A survey has found there is an ongoing shortage of senior doctors in emergency departments.
The survey, which was completed last month, by the Irish Association for Emergency Medicine suggested that eight hospitals have emergency departments where more than half of all registrar posts remain unfilled.
The IAEM said while all Senior House Office vacancies have now been filled, mostly by the recruitment drive from India and Pakistan, just four registrar posts were filled by the same drive.
It said 108 of 152 positions have now been filled, meaning almost a third still require locum staff.
According to the review, there are eight hospitals where half or more registrar posts remain unfilled.
They are Children's University Hospital, Temple Street, Dublin; Connolly Hospital, Blanchardstown; Galway University Hospital; Limerick, Mayo, Naas and Letterkenny General Hospitals; and Our Lady's Hospital in Navan.
It also found that three hospitals, Navan, Letterkenny and Naas, have no permanent registrar.
The association said continued reliance on locum senior medical staff is not only expensive but is potentially detrimental to patient care.

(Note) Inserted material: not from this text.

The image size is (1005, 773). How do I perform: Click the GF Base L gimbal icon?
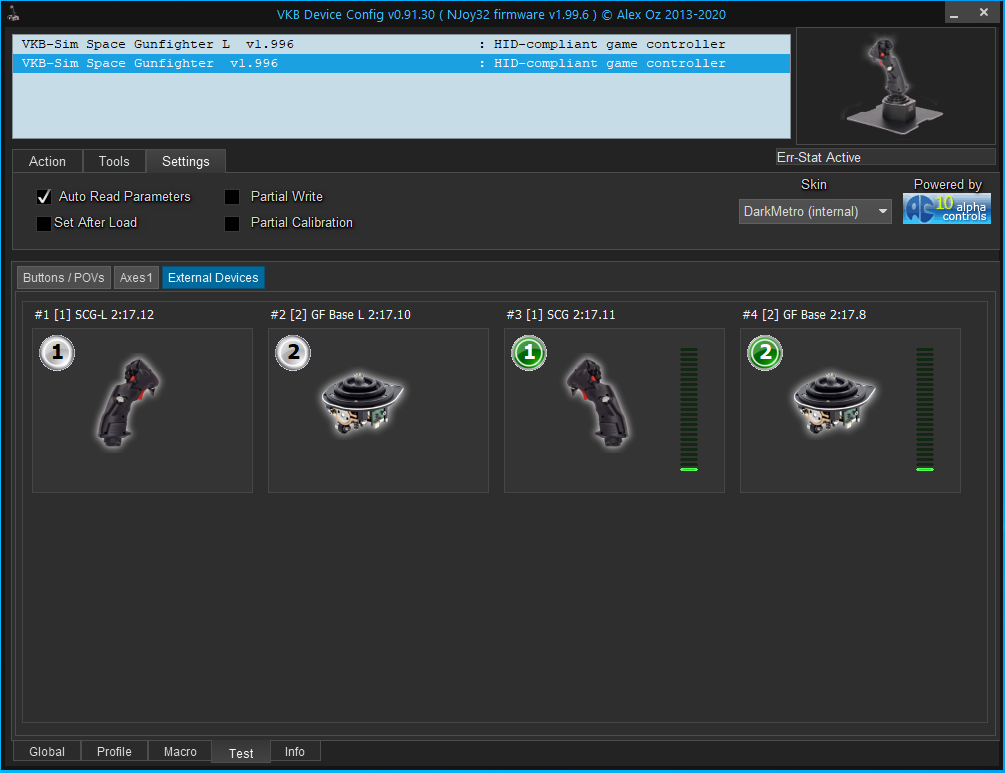(x=363, y=406)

It said it will also place in jeopardy the recent success of the reforms undertaken by the Special Delivery Units.
IAEM has urged an immediate Government focus on potential strategies to ensure that the medical staffing of emergency departments is secured.
In the longer term, this is dependent on significant consultant expansion to ensure that patients receive the best possible emergency care.
Meanwhile, the Minister for Health has said that some elective surgeries may have to be delayed while the HSE absorbs staff changes.
Around 8,000 public sector staff will leave their roles in the next month.
James Reilly was speaking at the opening of new patient facilities at Mount Carmel Private Hospital in Dublin.
Dr Reilly also said that some elective surgery may have to be delayed while the HSE adapts to the loss of workers who are retiring before the end of this month.
He said he expected productivity in non-emergency surgery to be increased again once the HSE adapts to the loss of staff.